The hand of Petr Kellner, Czechia’s richest man, is also often seen at work in helping oil the wheels connecting China with Czech power. The oligarch’s PPF Group has recently become dependent on Home Credit in China, its consumer lending business, for a large chunk of its revenue. Tvrdik reportedly helped in 2010 to secure from Beijing the licence that Home Credit needs to operate in the country.

Researchers at ChinfluenCE, an international project mapping Chinese political and economic influence in the Czech Republic, Hungary, Poland and Slovakia, suggest that under the Sobotka-led government that governed from 2014 to 2017 – which featured Babis’s ANO as a junior partner – Czech foreign policy “deviated from its previous course” that had been somewhat cool towards China. CSSD’s links with the Chinese Communist Party are now “personally guaranteed” by party leader, Deputy Prime Minister and Interior Minister Jan Hamacek, they add.

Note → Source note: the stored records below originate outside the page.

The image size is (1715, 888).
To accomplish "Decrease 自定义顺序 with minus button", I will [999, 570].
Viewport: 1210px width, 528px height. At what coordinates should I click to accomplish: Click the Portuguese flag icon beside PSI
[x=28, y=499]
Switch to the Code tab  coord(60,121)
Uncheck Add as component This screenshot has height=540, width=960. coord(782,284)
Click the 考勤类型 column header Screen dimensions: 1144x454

Yet the economic approach means that the Chinese Communist Party can cross the ideological divide to also make friends on the right of the political spectrum. Questions have risen recently about the activities of Jan Zahradil, a veteran of the conservative Civic Democrats (ODS) who leads the Brussels-based EU-China Friendship Association. He is also vice chair of the European Parliament’s powerful International Trade Committee.

Critics in Brussels call the group and its Czech leader a threat to EU interests that pushes Beijing’s agenda. Zahradil denies any wrongdoing and says the accusations against him are pure speculation.

That cuts little ice with some. “For Zahradil the reason for his Chinese ties is economic,” said Pehe. “Although rhetorically anti-communist, members of ODS have shown themselves in the past to be quite opportunist. Corruption is how the Chinese operate. They’ve bought whole governments in Africa; they work the same way here.”